14. MANAGEMENT AGREEMENT AND AFFILIATE TRANSACTIONS

The Manager is paid annual fees in exchange for advising the Company on various aspects of its business, formulating its investment strategies, arranging for the acquisition and disposition of assets, arranging for financing, monitoring performance, and managing its day-to-day operations, inclusive of all costs incidental thereto. In addition, the Manager may be reimbursed for various expenses incurred by the Manager on the Company’s behalf, including the costs of legal, accounting and other administrative activities.

The management fee is calculated at an annual rate of 1.25% for any Onshore Fund or Offshore Fund investor (collectively, the “Fund Investors”) with a capital commitment of at least $100 million and 1.50% for any capital commitment of less than $100 million, payable semi-annually in arrears. Commencing with the date of the initial closing of the Onshore Fund and the Offshore Fund and continuing through the third anniversary of their final closing (the “Fund Commitment Period”), this percentage is applied to the weighted average of all capital called, reduced for any return of capital resulting from the partial or complete disposition of any Portfolio Investment, as defined. Subsequent to the Fund Commitment Period, the management fee percentage is applied to the lesser of (a) the weighted daily average of all capital contributions of the Fund Investors, reduced for any return of capital resulting from the partial or complete disposition of any Portfolio Investment, as defined, or (b) the net asset value of the Onshore Fund and the Offshore Fund (calculated by averaging the net asset value of the fund on the last day of each semi-annual period and the last day of each of the two preceding fiscal quarters). The amount of the management fee payable to the Manager shall be reduced (but not below zero) by the amount of any transaction, advisory, break-up, director’s, origination or similar fees received by the Master GP or the general partner of the Onshore Fund or the Offshore Fund during the six month period preceding the applicable Management Fee Due Date, as defined. Neither the Master GP, the general partner of the Onshore Fund or the Offshore Fund nor their affiliates are required to contribute capital to fund any portion of the management fee incurred.
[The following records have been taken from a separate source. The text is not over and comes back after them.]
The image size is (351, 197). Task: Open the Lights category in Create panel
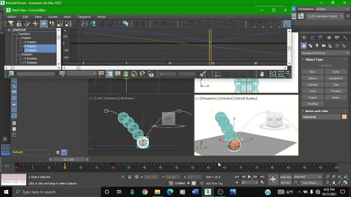tap(317, 46)
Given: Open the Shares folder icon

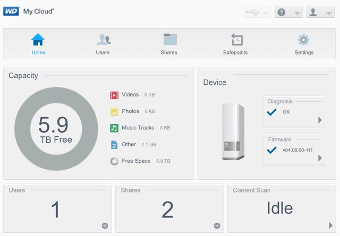Looking at the screenshot, I should (169, 40).
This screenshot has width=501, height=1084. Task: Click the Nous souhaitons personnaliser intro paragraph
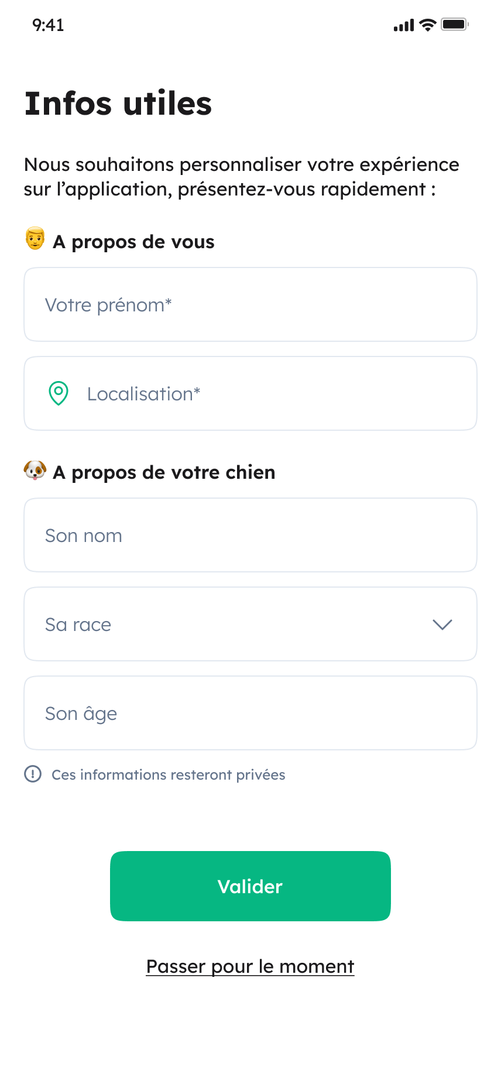pyautogui.click(x=241, y=177)
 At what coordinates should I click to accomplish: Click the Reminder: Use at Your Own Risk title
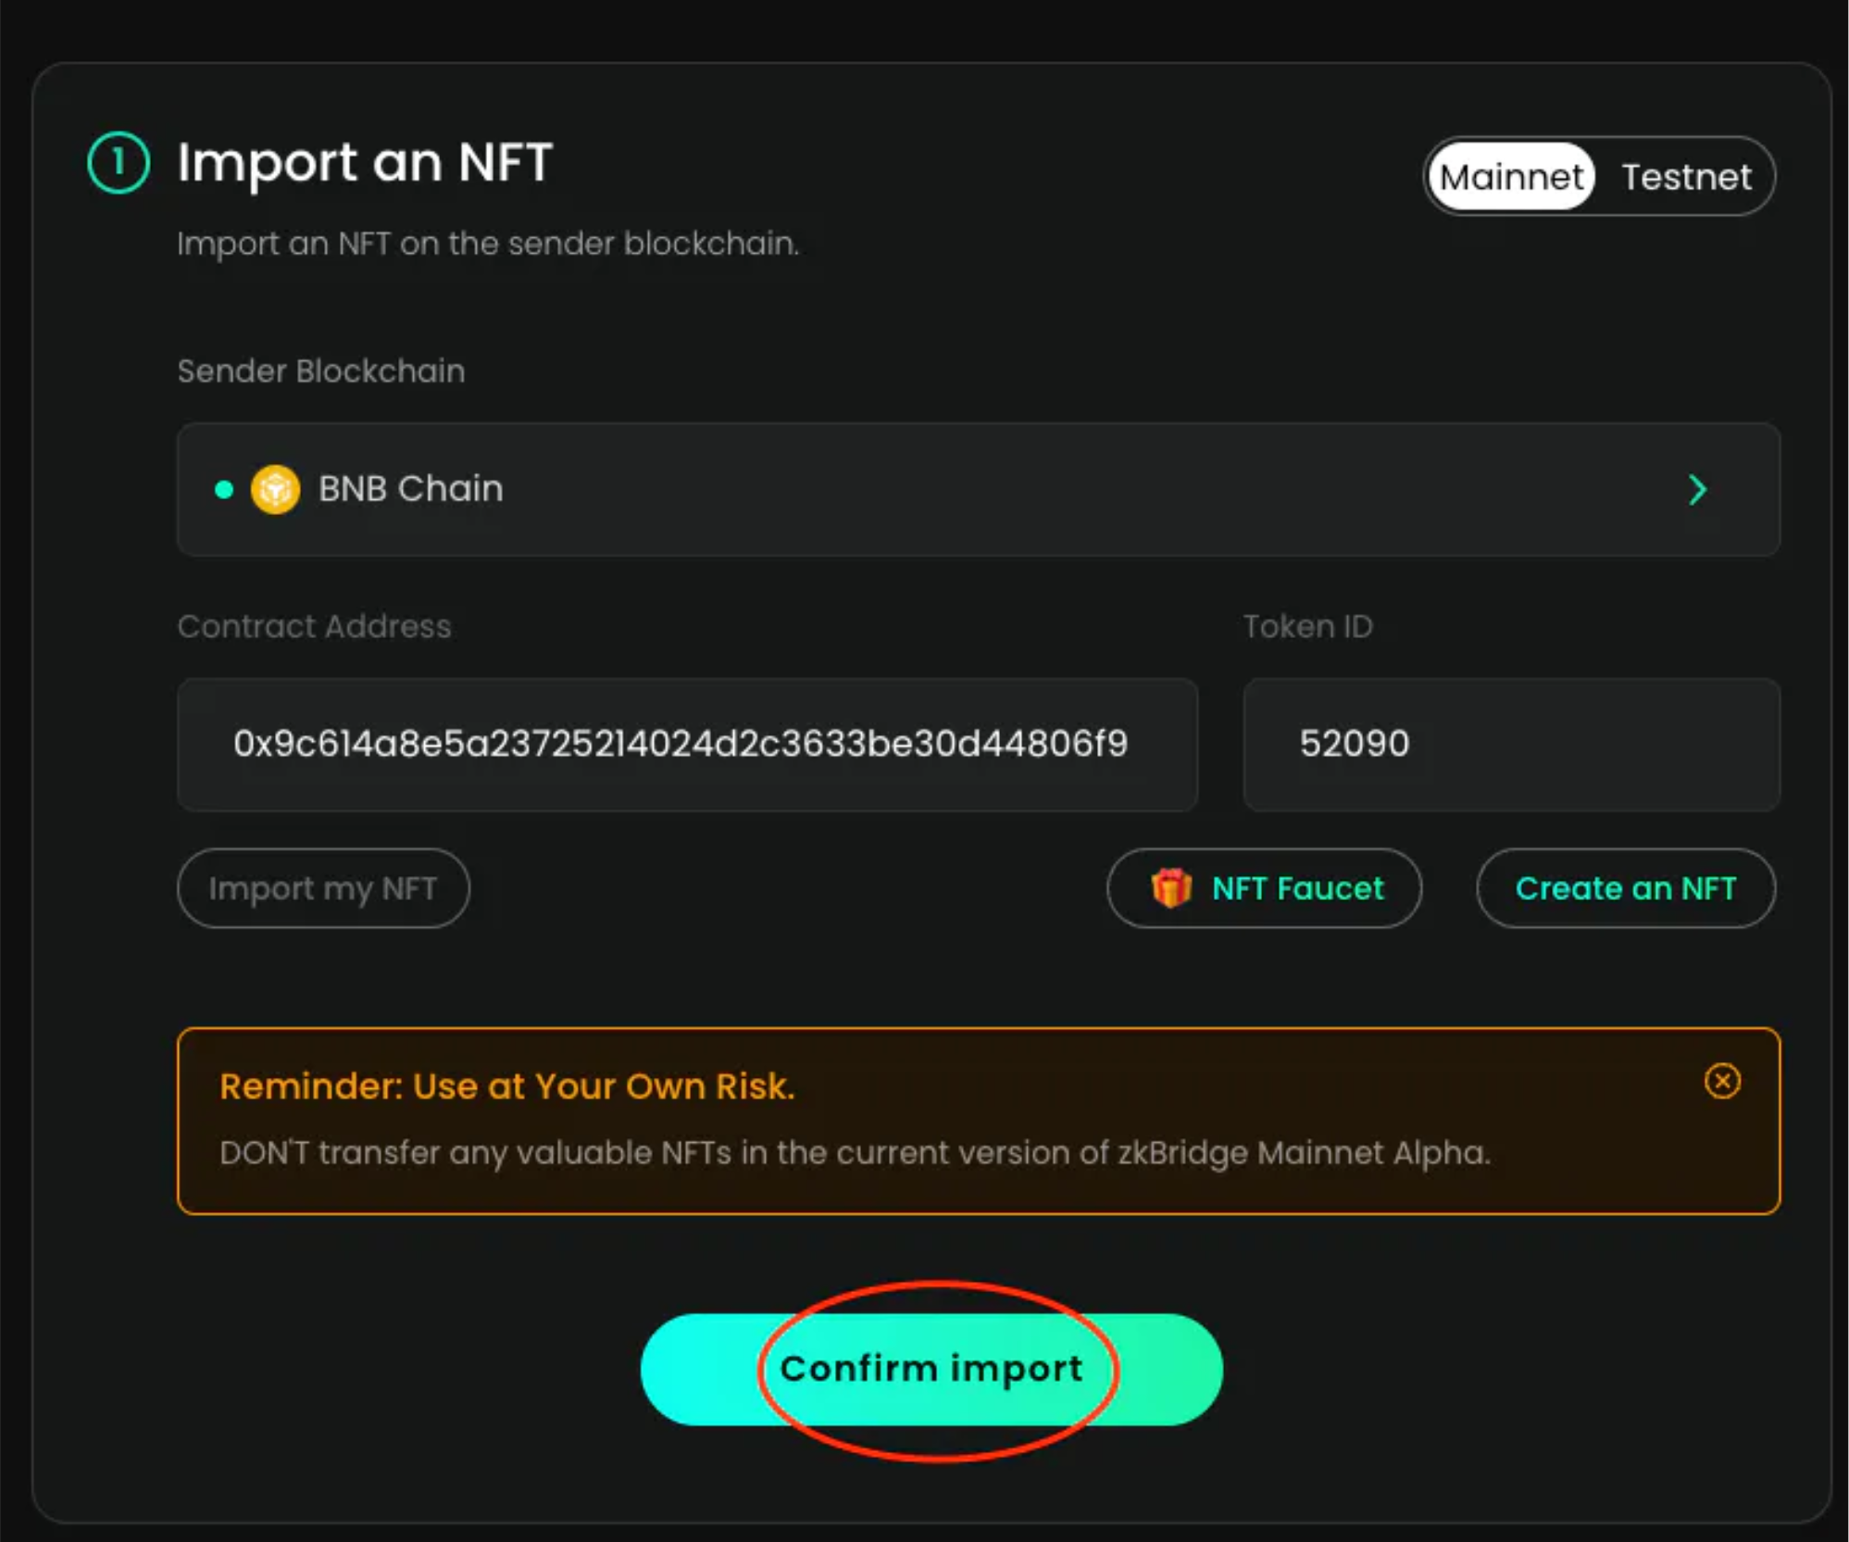pyautogui.click(x=507, y=1085)
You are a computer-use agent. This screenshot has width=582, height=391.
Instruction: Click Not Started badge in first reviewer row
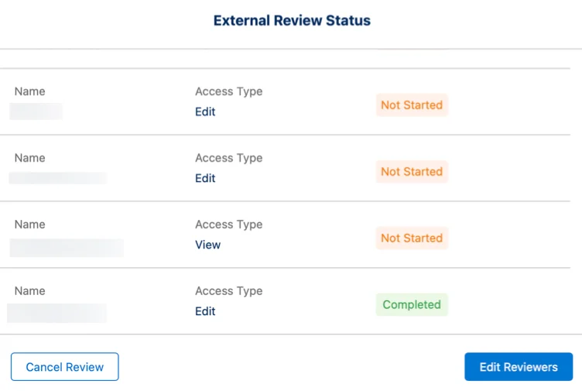[x=412, y=105]
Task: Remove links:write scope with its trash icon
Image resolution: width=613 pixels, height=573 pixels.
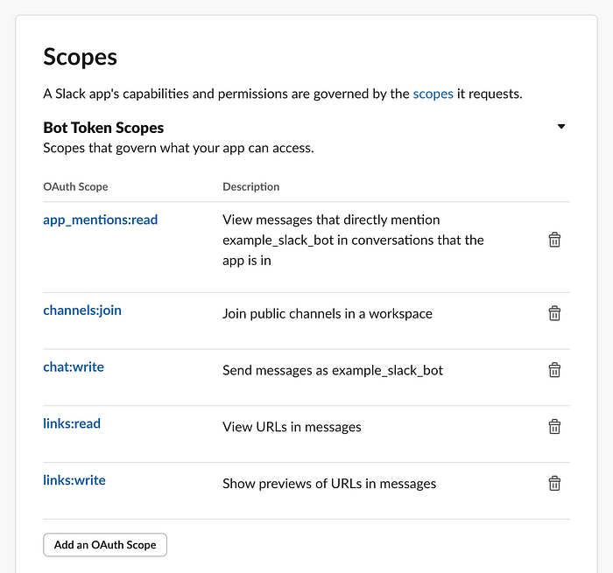Action: coord(554,483)
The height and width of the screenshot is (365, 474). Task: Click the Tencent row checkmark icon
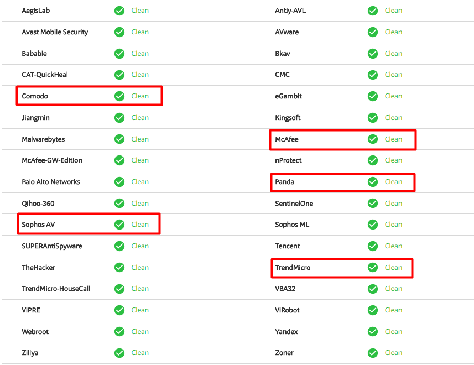(x=373, y=246)
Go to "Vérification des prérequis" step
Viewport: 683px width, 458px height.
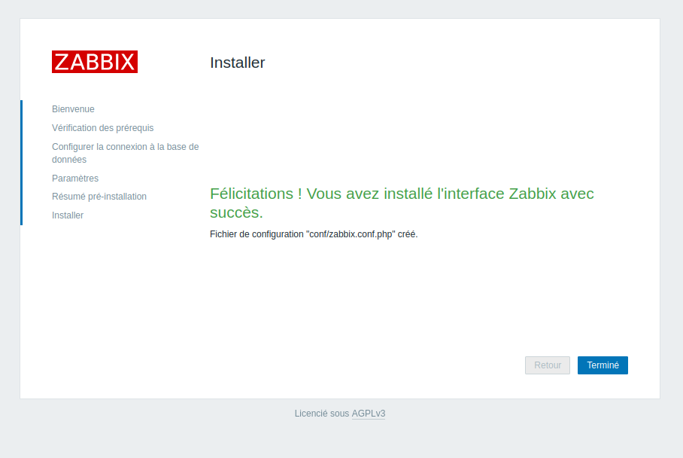click(102, 128)
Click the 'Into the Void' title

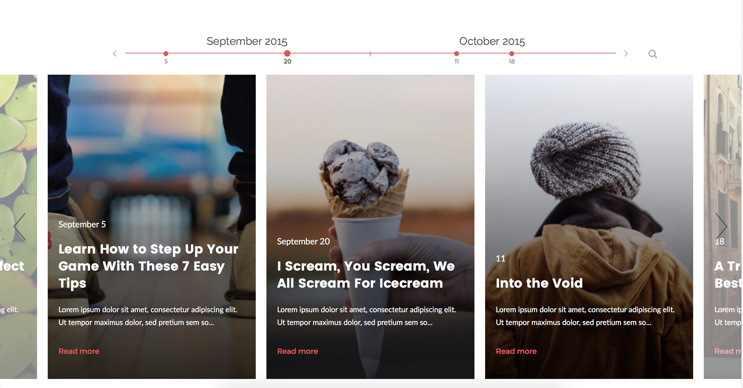(x=539, y=283)
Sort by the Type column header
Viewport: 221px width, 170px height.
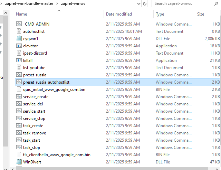coord(160,14)
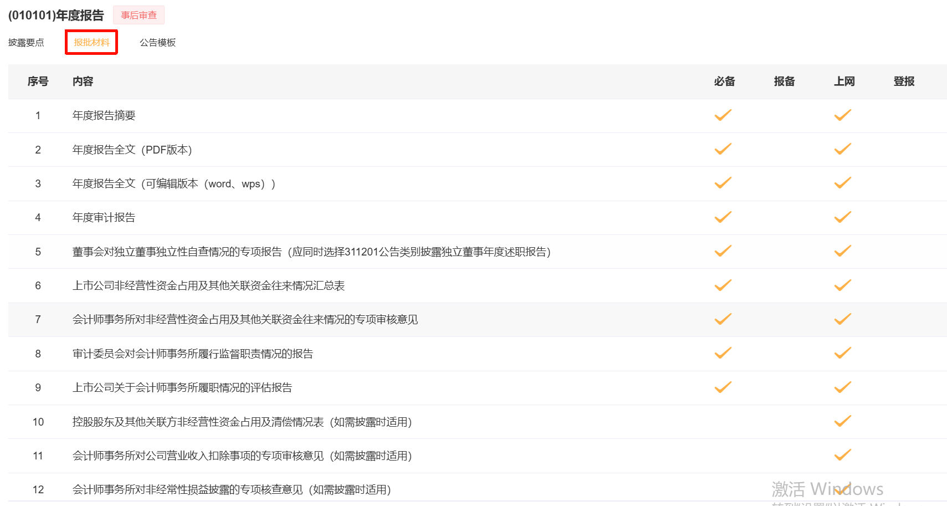Click the 报备 column header

[784, 81]
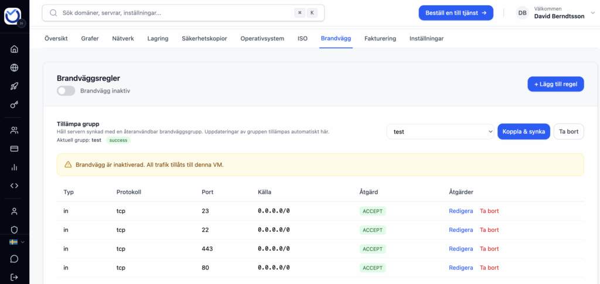Open the firewall group dropdown showing test
This screenshot has width=600, height=284.
pos(440,132)
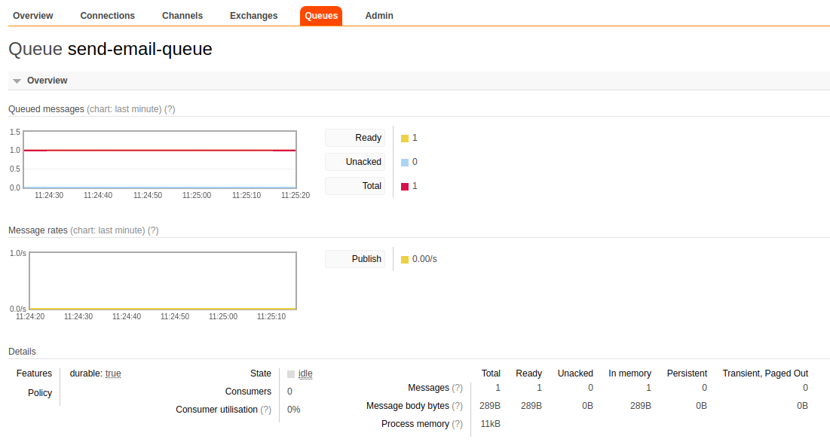Change the Message rates chart range
Image resolution: width=830 pixels, height=442 pixels.
pos(107,230)
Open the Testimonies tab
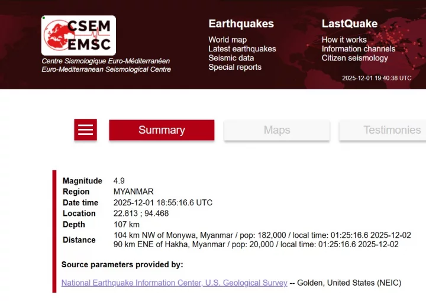The image size is (426, 301). [392, 130]
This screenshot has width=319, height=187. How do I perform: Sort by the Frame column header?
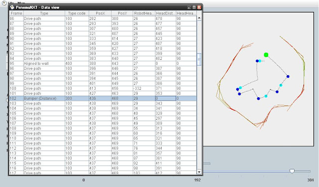[16, 13]
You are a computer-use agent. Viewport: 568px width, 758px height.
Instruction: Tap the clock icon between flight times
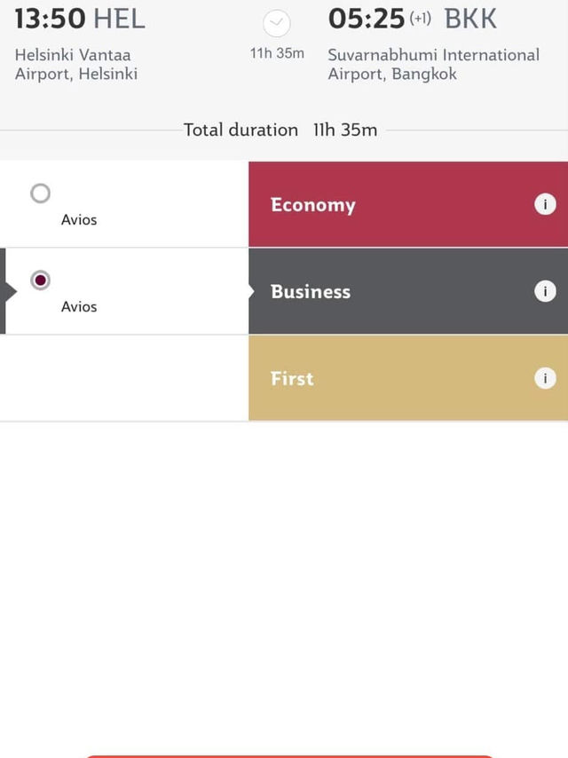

In addition, affiliates of the Manager may receive an amount not to exceed $1 million per annum to cover legal, compliance, operational, tax, accounting, insurance, transfer agent and informational technology services (“Specified General and Administrative Expenses”) performed by employees of such affiliates on behalf of the Company or the Onshore Fund and the Offshore Fund.

During the years ended December 31, 2014 and 2013, the Company incurred $5,463 and $2,211, respectively, of management fees. To date, there have been no Specified General and Administrative Expenses incurred pursuant to the Management Agreement. Accrued management fees of $3,626 and $1,264 as of December 31, 2014 and 2013, respectively, are included as a component of accounts payable and accrued liabilities in the accompanying Consolidated Balance Sheet.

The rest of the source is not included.